* _Problems and tasks_
[a] Quote the passage on California coastal sediment word for word, beginning at the words "- Cliff and" and stopping after the words "total fine-sediment flux.".
[b] Please reproduce the records exactly, starting at their first line and ending with the line that contains "point(20,389)", both included.

— start Supplied passage —

We have investigated the sources, dispersal, and fate of fine sediment supplied to California coastal waters in a partnership between the U.S. Geological Survey (USGS) and the California Sediment Management Workgroup (CSMW). The purpose of this study was to document the rates and characteristics of these processes so that the State can better manage its coastal resources, including sediment. In this study, we made the following observations:


- Rivers dominate the supply of fine sediment to the California coastal waters, with an average annual flux of 34 megatonnes (Mt).

- Cliff and bluff erosion in central and southern California is a source of fine sediment, with a delivery rate of approximately 10 percent of river loads. In the southern most part of the State, however, where river-sediment loads are low, cliff and bluff erosion represent approximately 40 percent of the total fine-sediment flux.

- Temporal variation in the sources of fine sediment is high. River floods and bluff erosion are episodic and dominated by winter storms, which supply most sediment flux to the coast. The magnitude of winter storms is generally related to the El Niño-Southern Oscillation (ENSO) and Pacific Decadal Oscillation (PDO) climate cycles.

- The three rivers that dominate fine-sediment flux to the California coast are the Eel, Salinas, and Santa Clara Rivers. Because the sediment delivery from these and all other California coastal watersheds is episodic, individual rivers discharge most of their annual loads over the course of only a few days per year.

- Spatial variation in river-sediment discharge is high and generally related to such watershed characteristics as geology, precipitation, and drainage area. For example, the Transverse Range of southern California represents only 9 percent of the watershed-drainage area but 18 percent of the fine-sediment flux, a function of the young sedimentary bedrock and active tectonics of this region. The urban rivers of southern California were observed to discharge sediment at rates consistent with those of the surrounding Transverse Range rivers, which share the same geologic setting.

- Direct observations of fine-sediment dispersal have been limited to the river-mouth settings of the Eel and Santa Clara Rivers, where sediment has been observed to settle quickly from buoyant plumes and be transported along the seabed during periods of storm waves.

— end Supplied passage —
— start Supplied records —

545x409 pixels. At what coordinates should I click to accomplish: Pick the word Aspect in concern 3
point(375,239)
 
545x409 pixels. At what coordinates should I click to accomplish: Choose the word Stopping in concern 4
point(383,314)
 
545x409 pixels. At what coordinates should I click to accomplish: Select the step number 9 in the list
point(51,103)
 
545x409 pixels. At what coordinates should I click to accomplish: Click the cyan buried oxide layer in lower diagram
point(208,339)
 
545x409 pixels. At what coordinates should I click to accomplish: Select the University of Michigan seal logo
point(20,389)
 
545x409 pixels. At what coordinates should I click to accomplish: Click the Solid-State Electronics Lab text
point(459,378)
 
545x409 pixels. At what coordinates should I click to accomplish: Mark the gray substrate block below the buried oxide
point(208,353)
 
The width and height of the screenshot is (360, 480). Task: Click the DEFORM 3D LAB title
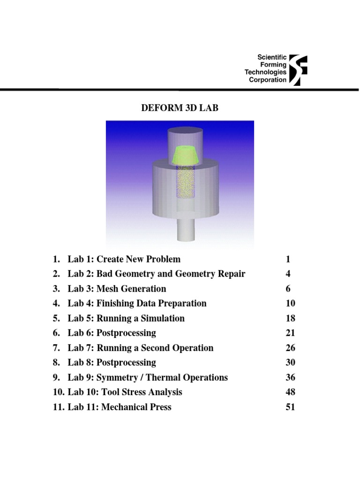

— end Supplied records —

* _Responses to the exercise_
[a]
- Cliff and bluff erosion in central and southern California is a source of fine sediment, with a delivery rate of approximately 10 percent of river loads. In the southern most part of the State, however, where river-sediment loads are low, cliff and bluff erosion represent approximately 40 percent of the total fine-sediment flux.

[b]
545x409 pixels. At what coordinates should I click to accomplish: Pick the word Aspect in concern 3
point(375,239)
 
545x409 pixels. At what coordinates should I click to accomplish: Choose the word Stopping in concern 4
point(383,314)
 
545x409 pixels. At what coordinates should I click to accomplish: Select the step number 9 in the list
point(51,103)
 
545x409 pixels. At what coordinates should I click to accomplish: Click the cyan buried oxide layer in lower diagram
point(208,339)
 
545x409 pixels. At what coordinates should I click to accomplish: Select the University of Michigan seal logo
point(20,389)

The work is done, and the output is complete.